Data Engineering Skills Gap Nobody Fills — and the Side Project I Finally Finished to Fill It

#devchallenge #githubchallenge

GitHub “Finish-Up-A-Thon” Challenge Submission

This is a submission for the GitHub Finish-Up-A-Thon Challenge

What I Built

Petascale Labs — a data engineering learning platform that teaches the
stack from the bytes up. Most DE curriculum shows you which button to click. We teach you why it breaks in production and how to reason about it from first principles.

What makes it ours:

The Strata model — the data platform as layers: storage & file formats → ingestion → open table formats → compute engines → orchestration → query engines/OLAP → semantic layer. A mental map for the whole stack.
Incident-driven lessons — every lesson is a real production failure and its fix. You learn the way you actually grow at work.
An Incident-Response Arcade — interactive, time-pressured sims where you diagnose and resolve infra failures (the phantom lag, shuffle spills, broken CDC) under a budget and a cluster-health clock -https://petascalelabs.com/arcade/games
Free, client-side DE tools — a Parquet Inspector, an SCD Playground, and a PII Masking Policy Generator that run entirely in your browser - https://petascalelabs.com/tools

Demo

🔗 Live: https://petascalelabs.com

Things to try:

The Incident-Response Arcade — pick a scenario, work the terminal, and ship a post-mortem before the cluster falls over (timer + budget + cluster-health clock).
Free DE Tools (https://petascalelabs.com/tools) — fast, 100% client-side utilities for working data engineers:
- Parquet Inspector — drop in a .parquet file and read its schema, row groups, column stats, and metadata, all in-browser (DuckDB-WASM), nothing uploaded anywhere.
- SCD Playground — a customer relocates, a tier gets upgraded, and every historical fact is suddenly at risk of silently re-stating under today's attributes. Replay the timeline and watch the dimension transform under each Slowly Changing Dimension type.
- PII Masking Policy Generator — paste a sample, auto-detect the PII, and generate ready-to-run dynamic data masking policies for Snowflake, Databricks, and BigQuery — while you learn what hashing, tokenization, redaction, and generalization each actually protect.
The Strata map — browse the data platform layer by layer, from storage & file formats up to the semantic layer.

The Comeback Story

This started as scattered notes and a half-built course engine — an idea
buried under "I'll finish it later." The bones existed: a lesson renderer, a few
Strata, a rough game loop. None of it hung together.

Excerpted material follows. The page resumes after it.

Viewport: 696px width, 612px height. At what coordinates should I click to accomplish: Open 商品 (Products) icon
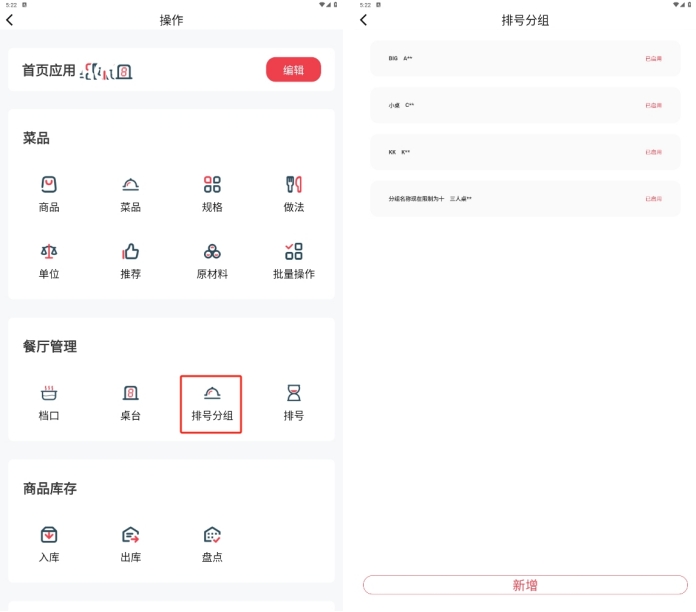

The finish-up sprint closed the gap:

Shipped the Incident-Response Arcade end to end — game engine, HUD (timer/credits/health), terminal, Slack-style alert stream, and the post-mortem screen.
Built a free tools hub — Parquet Inspector, SCD Playground, and PII Masking Policy Generator — all client-side, each one shippable on its own.
Wired content authoring into a real contract so new incidents and lessons drop in as data, not code.
Fixed the unglamorous-but-fatal stuff: production SSR/routing, auth, and the rough edges that keep a side project from ever feeling "done."

It went from a folder I was embarrassed to share to something I'll put a demo
link next to.

My Experience with GitHub Copilot

Copilot was most useful in the glue and grind — the parts that stall a finishing sprint. Concretely:

Boilerplate velocity — React component scaffolds, TypeScript interfaces for the game state, and repetitive handlers came out fast from a comment or a type signature, so I could spend attention on the game design, not the plumbing.
In-editor pattern-matching — once one phase component (e.g. the HUD) had a shape, Copilot inferred the next ones from context, keeping the codebase consistent.
Unblocking the boring last 20% — Go handler stubs, JSON scaffolds for new incident scenarios, and small refactors where momentum matters more than novelty.

Where I stayed hands-on: the architecture, the incident pedagogy, and anything
touching correctness in production. Copilot is a force multiplier on the typing,
not a substitute for the thinking — which is exactly the philosophy we teach.

Petascale Labs — understand the data stack from the bytes up.